# What size of chest logo over pocket?



## wormil (Jan 7, 2008)

Quick question, should a heart logo over a pocket be the same width as the pocket or does it matter?

I designed a 4" heart print for a guy but now he wants it on a pocket tee and I'm wondering if 4" will be too large and look awkward.


----------



## splathead (Dec 4, 2005)

I think it should be smaller than the pocket. If a 4 inch pocket, then no larger than a 3 inch logo centered over the pocket. Because the design is sitting higher than normal (without a pocket) having it the same size will look larger than normal.


----------



## wormil (Jan 7, 2008)

I should have mentioned what is causing my hesitation to reduce the size... the design includes a corporate logo that by poor design doesn't read well in small sizes. So I'm torn, I'm afraid it will look awkward if it's too large or be unreadable if it's too small.


----------



## splathead (Dec 4, 2005)

You could screen directly on the pocket.


----------



## amp267 (Oct 11, 2006)

wormil said:


> I should have mentioned what is causing my hesitation to reduce the size... the design includes a corporate logo that by poor design doesn't read well in small sizes.

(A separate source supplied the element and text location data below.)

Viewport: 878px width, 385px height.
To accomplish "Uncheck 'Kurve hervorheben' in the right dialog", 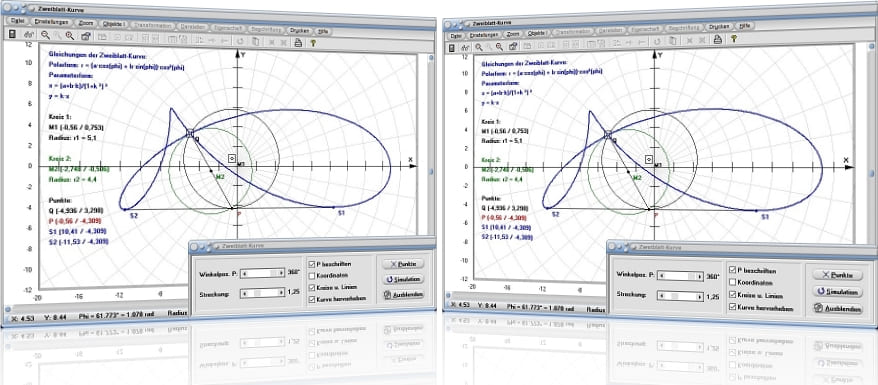I will (x=732, y=307).
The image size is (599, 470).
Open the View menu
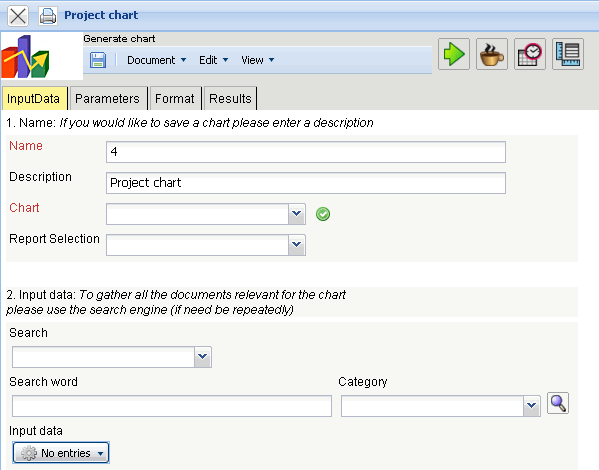pos(257,60)
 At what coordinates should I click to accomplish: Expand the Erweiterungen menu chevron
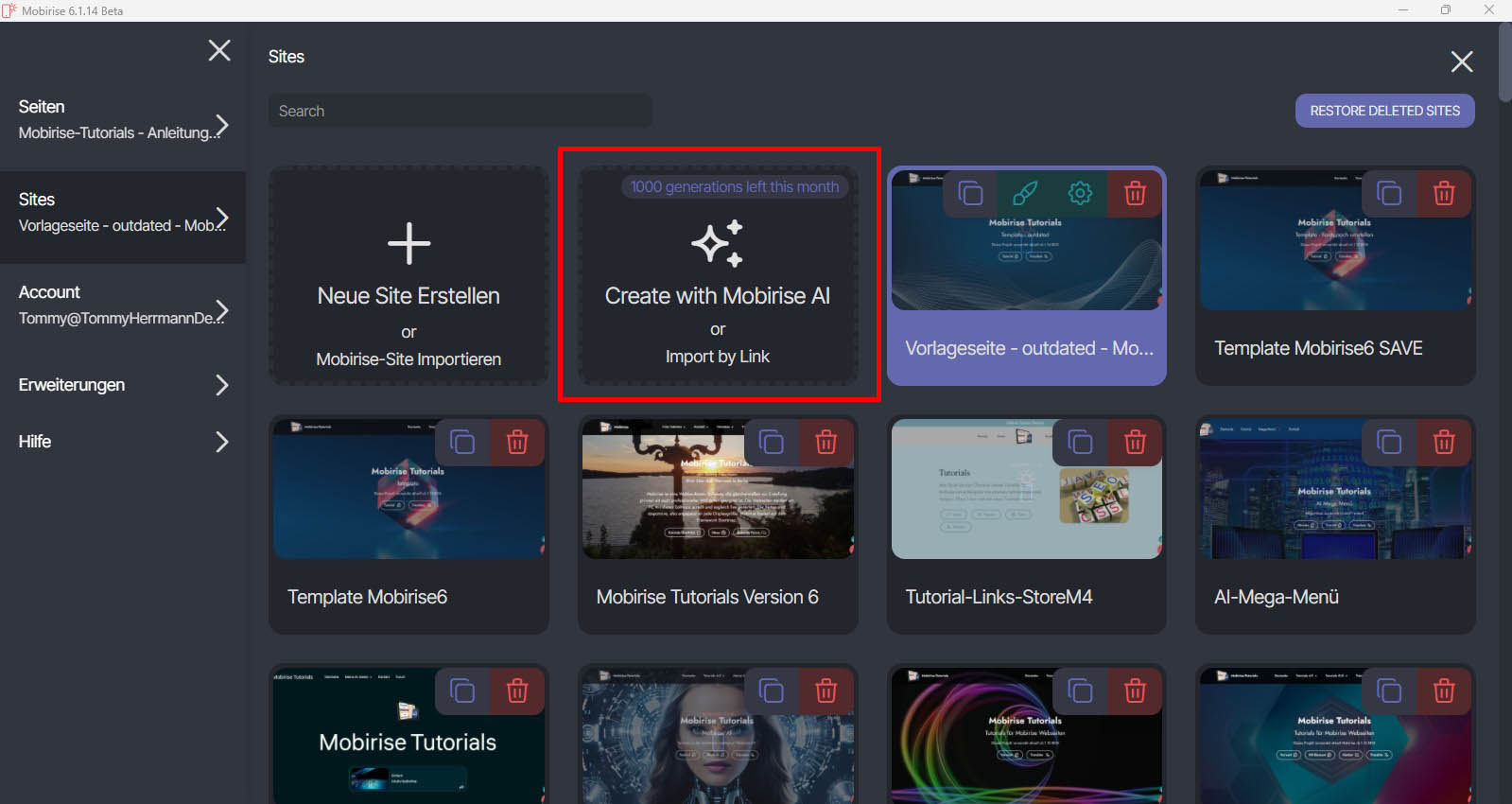tap(221, 385)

So I'm torn, I'm afraid it will look awkward if it's too large or be unreadable if it's too small.


 
let your customer know that it will not work well. most customers look for and need your opnion. they will be glad you brought it up. once he or she knows, it wont come as a shock if it does not look right if they decide to go forward with the job.


----------



## mbyrd22 (Apr 19, 2019)

Print on paper what you think it should be and lay it on the shirt to see...….


----------